The sensitivity is another part of the personal weapons of our soul which supercharge us to work for good or evil. God gave me an actual vision of Heaven right after He saved me from my death in sin and that has kept me pulling in His direction for 41 years of the hottest fires of spiritual battle that I could have ever imagined.
When I needed assurance on what I thought was my dying bed he took me to Heaven for another glimpse then sent me back. (It's not like what the popular press says. It is like what Paul said it was in the Bible; and he's right it can't be described by human thought or language.)
Before my adoption into God's kingdom/family I had great insights into how to practice sin and evil to my advantage.
Therefore, IMHO Spiritual Sight/Power/Giftedness is not in itself evil, it is another natural gift. What makes it good or evil is which God/god it serves to exalt and whether it establishes God's Righteousness in those who are touched by it or whether it confirms/comforts them in fleshly selfishness and rejection of God's authority and rule.

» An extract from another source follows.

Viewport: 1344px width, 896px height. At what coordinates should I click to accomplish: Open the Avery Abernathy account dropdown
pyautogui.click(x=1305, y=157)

The Prophet Samuel did nothing more than the Witch of Endor did. They both channeled the Spirit of their sovereign Lords. True Prophets channel God's spirit to create righteousness. Witches and False Prophets channel a demon spirit, usually Baal, to establish selfishness, wantonness and rebellion against God. (Some of them channel their own Carnal pride I fear, but the results are the same.)
Just a few thoughts off the top of an old preacher's head.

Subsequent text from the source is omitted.